A tallit’s tale through the ages

A tallit that’s stood the test of time and the pride in the eyes of its new owner, bar mitzvah boy Jacob Whitmont, ensured tears would flow at Sydney’s Mizrachi Synagogue earlier this month.

Scott Whitmont with his cousin Jacob wearing his great-great-great grandfather's tallit.
Scott Whitmont with his cousin Jacob wearing his great-great-great grandfather's tallit.

A TALLIT that’s stood the test of time and the pride in the eyes of its new owner, bar mitzvah boy Jacob Whitmont, ensured tears would flow at Sydney’s Mizrachi Synagogue earlier this month.

The tallit and its beautiful red-dyed bag, marked with the initials J.W., belonged to Jacob’s great-great-great grandfather Jacob Weissberger who was born in Bochnia, Poland, in 1845.

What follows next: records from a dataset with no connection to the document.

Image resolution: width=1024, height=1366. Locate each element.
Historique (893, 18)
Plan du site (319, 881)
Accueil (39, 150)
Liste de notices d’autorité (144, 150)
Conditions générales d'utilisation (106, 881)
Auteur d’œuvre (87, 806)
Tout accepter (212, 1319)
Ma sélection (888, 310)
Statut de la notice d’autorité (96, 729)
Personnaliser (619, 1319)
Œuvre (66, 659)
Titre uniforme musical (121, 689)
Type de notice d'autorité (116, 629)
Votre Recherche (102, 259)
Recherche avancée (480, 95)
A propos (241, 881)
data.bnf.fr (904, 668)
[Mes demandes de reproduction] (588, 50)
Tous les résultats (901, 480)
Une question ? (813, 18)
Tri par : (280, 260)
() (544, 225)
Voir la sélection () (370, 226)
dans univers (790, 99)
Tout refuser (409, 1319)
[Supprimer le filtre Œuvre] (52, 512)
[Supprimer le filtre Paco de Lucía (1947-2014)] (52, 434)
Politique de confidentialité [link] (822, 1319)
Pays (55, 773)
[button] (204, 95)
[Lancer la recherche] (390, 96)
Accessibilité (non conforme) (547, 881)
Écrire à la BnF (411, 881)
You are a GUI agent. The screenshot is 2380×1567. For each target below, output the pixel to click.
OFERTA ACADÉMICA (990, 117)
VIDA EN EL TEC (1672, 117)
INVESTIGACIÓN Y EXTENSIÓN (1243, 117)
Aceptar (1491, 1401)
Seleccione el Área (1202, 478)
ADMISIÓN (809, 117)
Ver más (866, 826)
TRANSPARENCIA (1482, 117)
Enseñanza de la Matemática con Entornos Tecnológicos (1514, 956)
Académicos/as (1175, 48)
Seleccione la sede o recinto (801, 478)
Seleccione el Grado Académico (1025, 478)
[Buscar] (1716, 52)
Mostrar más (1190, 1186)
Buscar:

Against the odds, they remained in the family’s hands after Weissberger’s death despite being handed to his eldest son Moritz, who tragically perished with his wife Anna in the gas chambers of Auschwitz.

Their neighbours came across the tallit and posted it along with other belongings to the couple’s daughter, Helen, as a signal that her parents had been arrested.

She herself was in a work camp at the time, prior to being sent to Bergen-Belsen with her husband Werner.

Having buried the belongings and surviving the Holocaust, she was subsequently able to retrieve them and took them with her to Pennsylvania, when she and Werner moved there after the war.

The treasured tallit was later brought to Australia by Jacob’s older cousin, Lane Cove resident and family history enthusiast Scott Whitmont, who was given it by Helen while he was an exchange student in the US in 1978.

Earlier this month, he passed it on to Jacob as his bar mitzvah present. “I don’t have children myself and I knew the tallit should stay in the family line,” Scott told The AJN.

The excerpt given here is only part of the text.